Humans are always trying to figure out
how to make hard things easy, or at the very least, easier. Back in
the late 1700s, one of the hard things for farmers in the southern
United States to do, was to pick seeds out of cotton. It was so time
consuming, that few farmers actually grew much cotton.
Then, a man named Eli Whitney invented
a labor saving device that he called the cotton gin. Over night,
cotton went from an after thought to a major cash crop in southern
United States.
There have been many such devices
invented over the years. Things that have made things like sawing,
washing clothes and other menial household chores simpler. Yet, in
spite of all these inventions, the hardest things in life remain
hard.
It is just as hard as it has ever been
for a doctor to tell someone that they have cancer. It is no easier
for a person to say the words "I'm sorry" and truly mean
it. It is just as difficult to say "I forgive you," from
the heart, as it was two thousand years ago.
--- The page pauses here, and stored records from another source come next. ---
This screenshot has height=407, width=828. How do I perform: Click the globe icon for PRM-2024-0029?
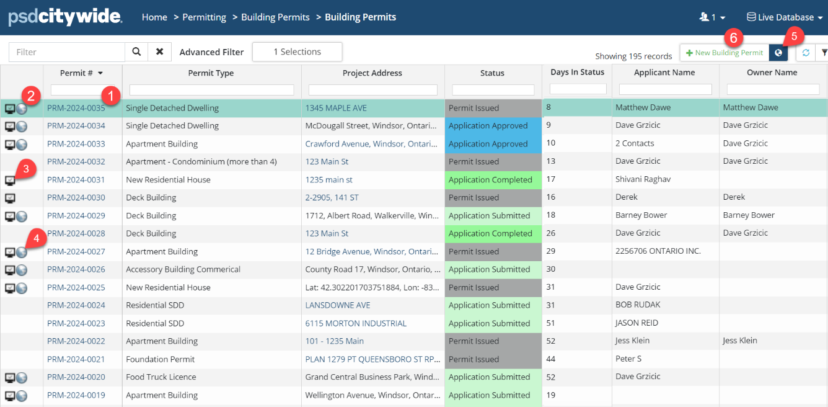tap(22, 216)
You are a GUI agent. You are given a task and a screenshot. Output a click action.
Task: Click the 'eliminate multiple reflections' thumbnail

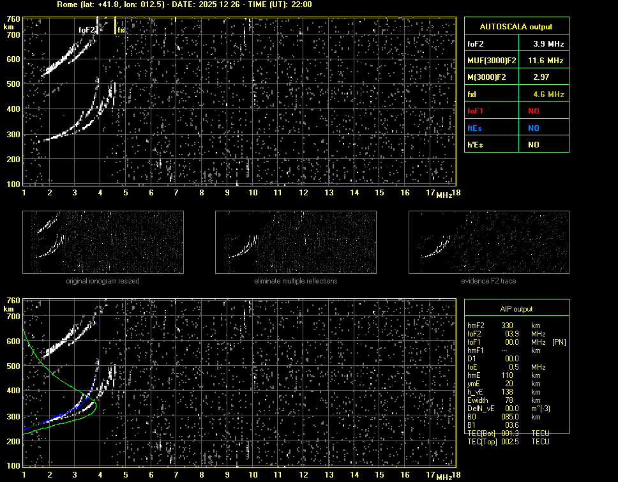pos(296,243)
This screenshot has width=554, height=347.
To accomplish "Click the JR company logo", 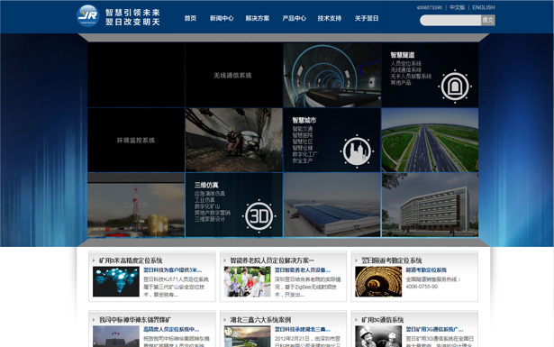I will 87,16.
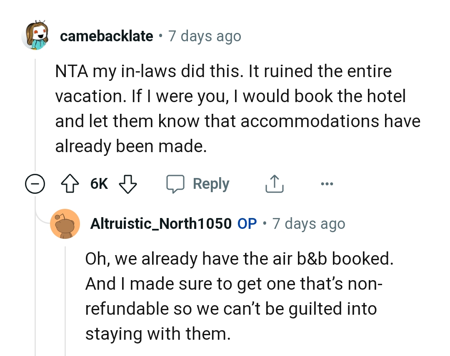This screenshot has height=356, width=450.
Task: Collapse camebacklate's comment thread
Action: tap(35, 183)
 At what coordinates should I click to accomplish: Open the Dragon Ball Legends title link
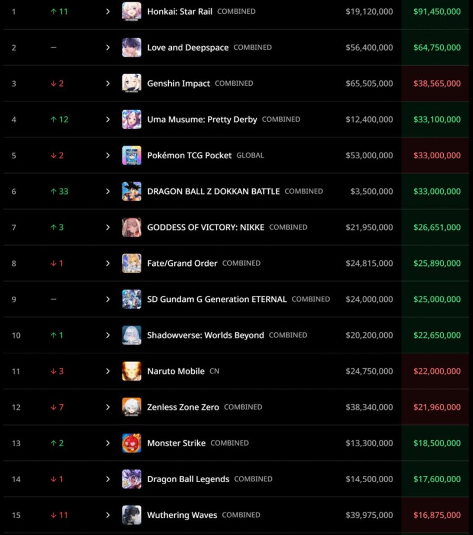pos(188,479)
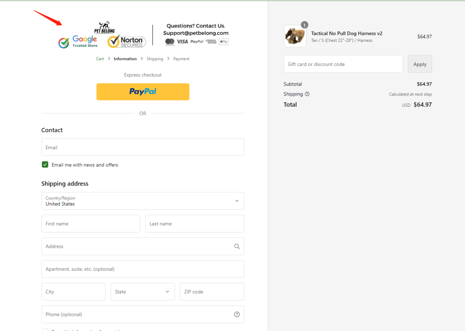Uncheck Email me with news and offers
The width and height of the screenshot is (465, 331).
coord(45,164)
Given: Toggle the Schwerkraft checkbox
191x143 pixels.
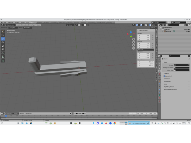Looking at the screenshot, I should [165, 76].
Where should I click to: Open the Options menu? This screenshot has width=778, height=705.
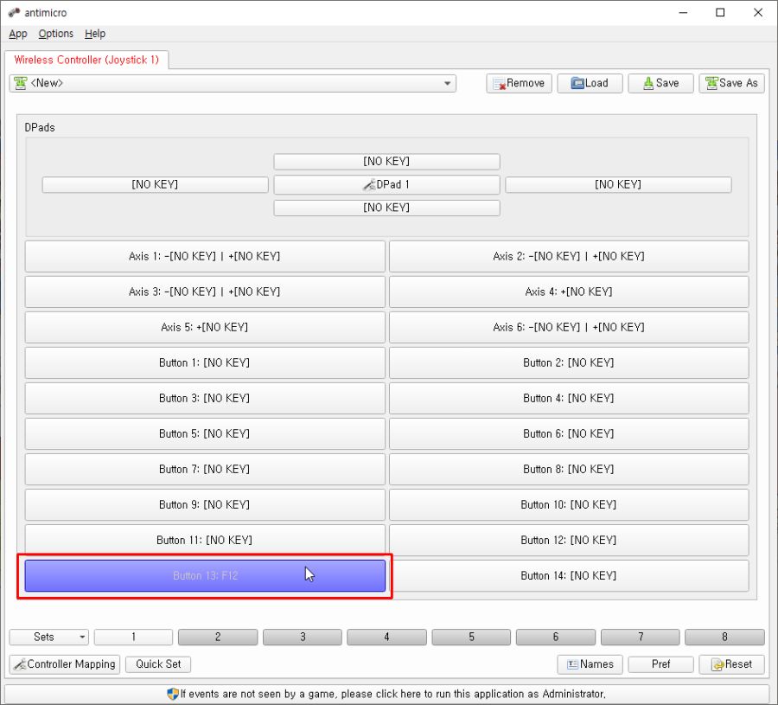coord(56,34)
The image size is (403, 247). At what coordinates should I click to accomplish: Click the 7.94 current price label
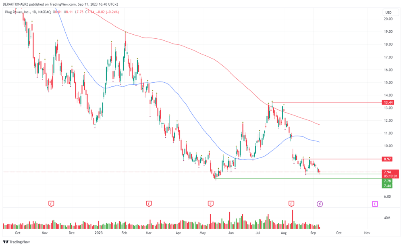(387, 172)
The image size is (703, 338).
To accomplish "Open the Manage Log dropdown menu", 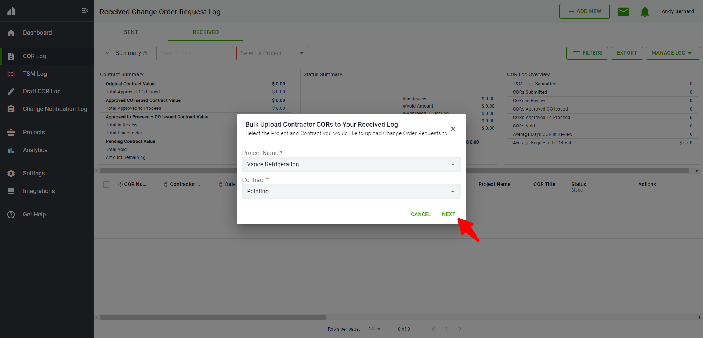I will [x=672, y=53].
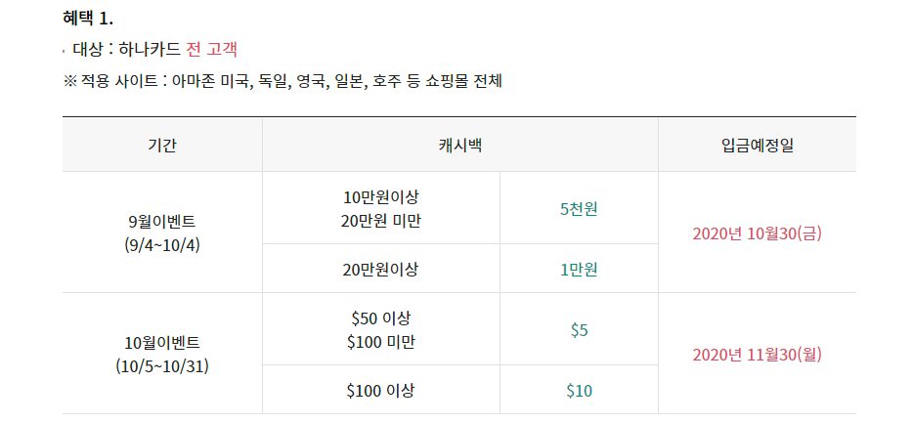The width and height of the screenshot is (913, 424).
Task: Click the $5 cashback amount
Action: tap(579, 330)
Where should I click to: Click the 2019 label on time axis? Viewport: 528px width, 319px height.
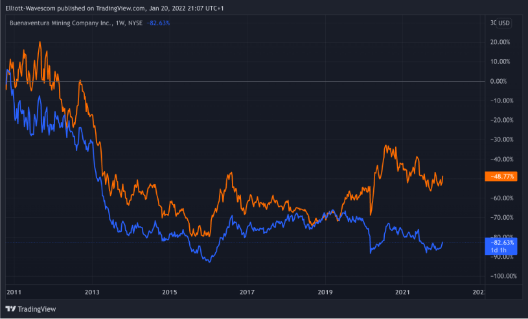pyautogui.click(x=325, y=292)
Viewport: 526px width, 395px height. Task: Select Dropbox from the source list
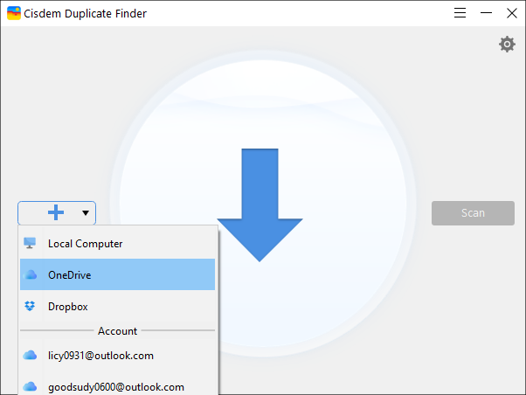117,306
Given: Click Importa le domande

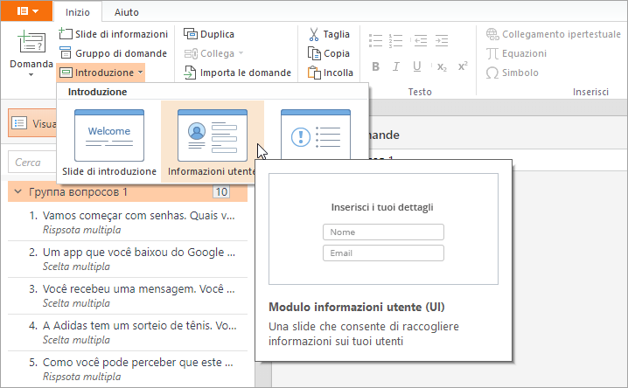Looking at the screenshot, I should click(x=237, y=73).
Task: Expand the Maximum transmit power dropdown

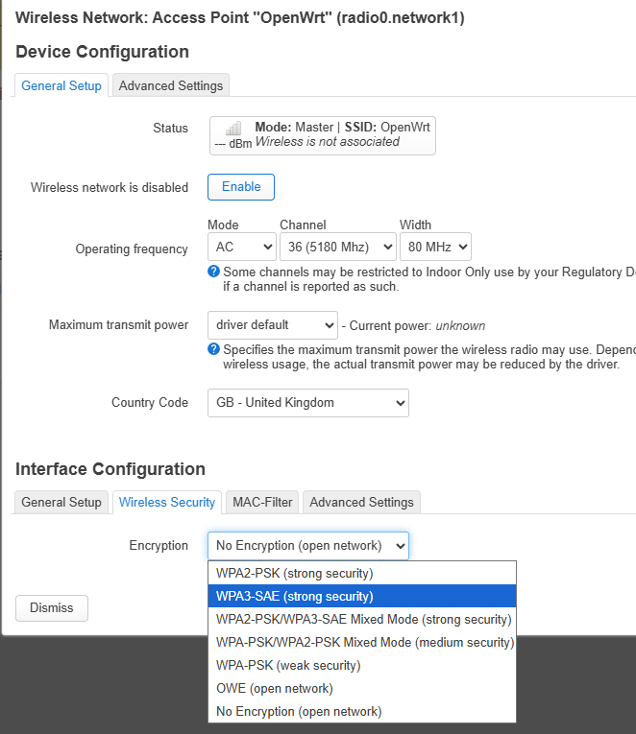Action: pos(273,325)
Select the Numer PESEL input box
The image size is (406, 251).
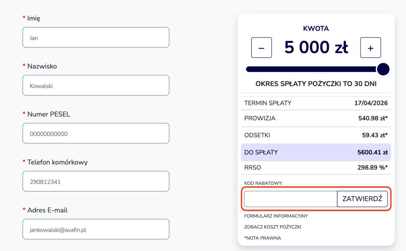tap(96, 133)
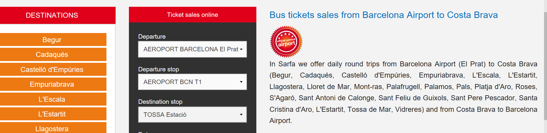Open the Destination stop TOSSA Estació dropdown
Image resolution: width=547 pixels, height=133 pixels.
coord(192,115)
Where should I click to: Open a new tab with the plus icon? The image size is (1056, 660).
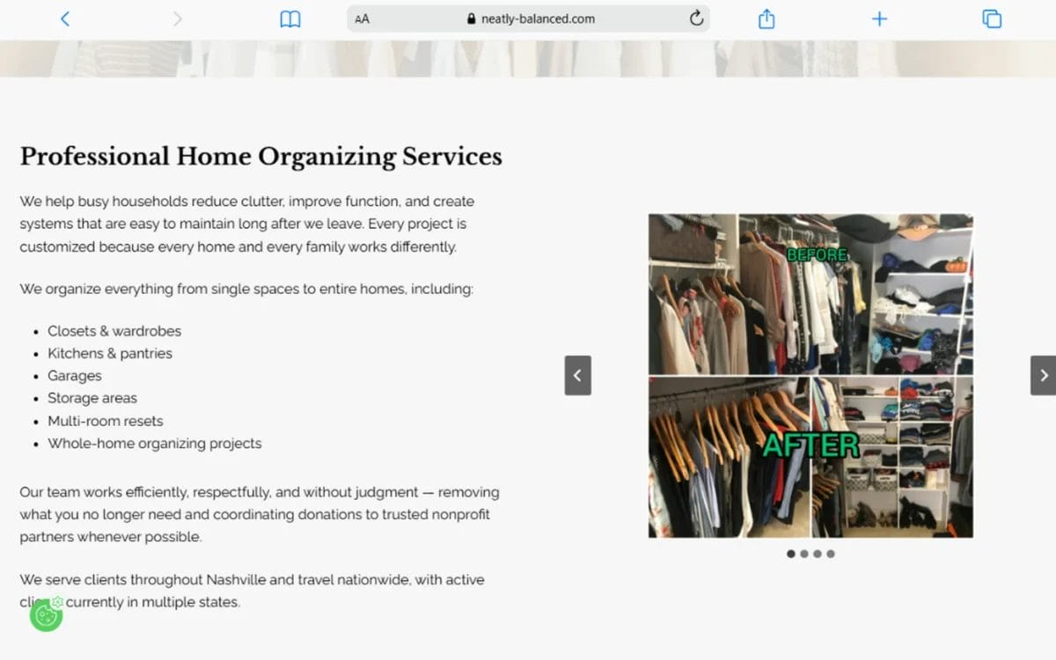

While we humans have developed devices
to take the place of our hands, there is nothing that can take the
place of the heart. No amount of denial will remove the wounds and
joys experienced within the human soul.
Modern psychology, in all its wisdom,
is better at uncovering, than it is at curing. All too often, after the mind's
river has been dredged, the corpses lie on the shore, simply to rot
in a different place.
It is only as we approach God, slowly,
in our quiet times, that we can understand. Hard things have to be
hard, so that in our weaknesses, we might find God's strength.
There will never be a device to
experience our deepest feelings or, make it easier to achieve our
soul-desires. For, it is there, in our tear-filled darkness, far
from technology, that we find our own, desperate need for God.